* START Text extract *

How to Create a Transport Rule in Exchange Online

Created by Rohit Yadav, Modified on Thu, 20 Nov at 1:31 PM by Rohit Yadav

Overview

Transport rules (also called mail flow rules) in Exchange Online allow administrators to inspect emails and apply conditions, actions, or exceptions before mail is delivered. They are essential for enforcing compliance, data protection, security, branding, and routing logic across the organization.


Use Cases for Transport Rules

✔ 1. Block auto-forwarding to external domains

Protects data leakage and prevents compromised accounts from forwarding mail outside the organization.

✔ 2. Apply disclaimers / email signatures

Used for legal notices, confidentiality statements, or company-wide signatures.

✔ 3. Restrict who can email distribution lists

Important for preventing abuse of All-Staff / All-Employees lists.

✔ 4. Route messages through specific connectors

Used in hybrid, third-party security gateways, and journaling scenarios.

✔ 5. Quarantine or block high-risk emails

Adds an additional layer of security on top of MDO.

✔ 6. Detect and stop sensitive data leakage

Checks for keywords, patterns (e.g., credit card numbers), or attachments.

* END Text extract *
* START Given information *

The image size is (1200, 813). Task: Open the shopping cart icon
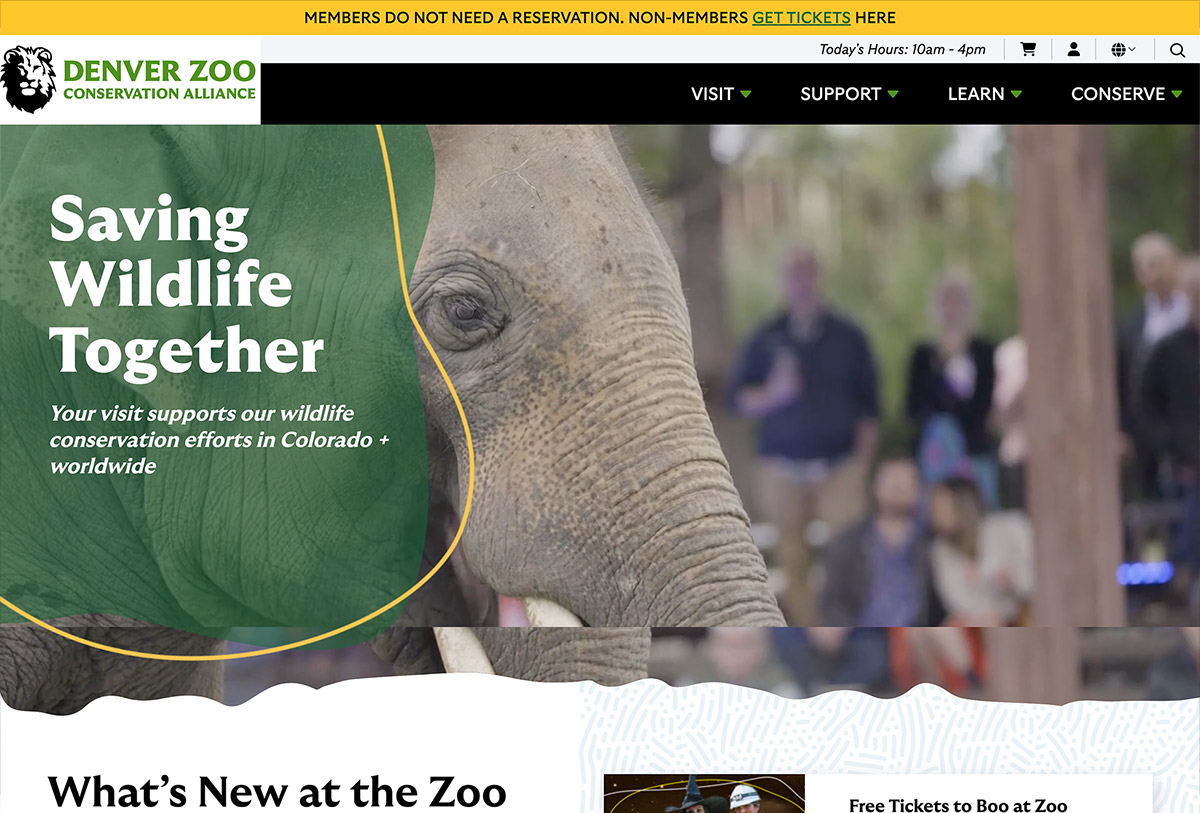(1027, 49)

* END Given information *
* START Given information *

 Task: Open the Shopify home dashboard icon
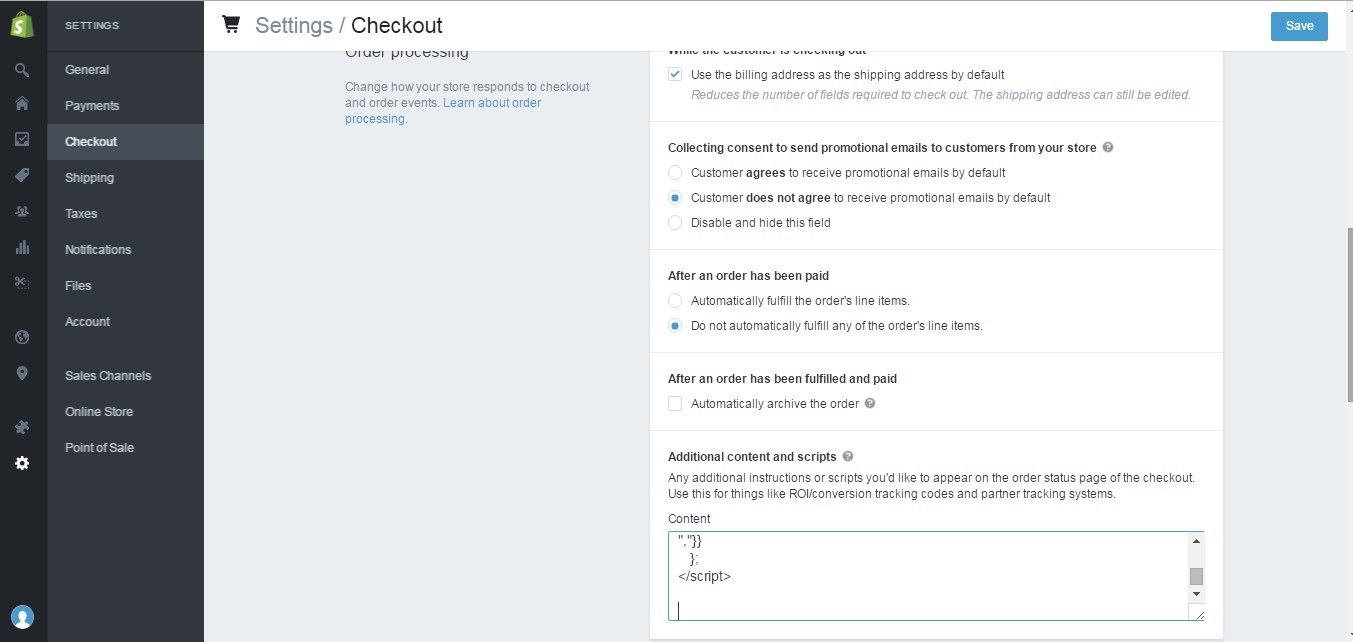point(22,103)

* END Given information *

Copy word for word everything in the transport rule guide from "How to Create" down to "across the organization.". You can leave the listing aside; none of it is needed.

Solution to this task:
How to Create a Transport Rule in Exchange Online

Created by Rohit Yadav, Modified on Thu, 20 Nov at 1:31 PM by Rohit Yadav

Overview

Transport rules (also called mail flow rules) in Exchange Online allow administrators to inspect emails and apply conditions, actions, or exceptions before mail is delivered. They are essential for enforcing compliance, data protection, security, branding, and routing logic across the organization.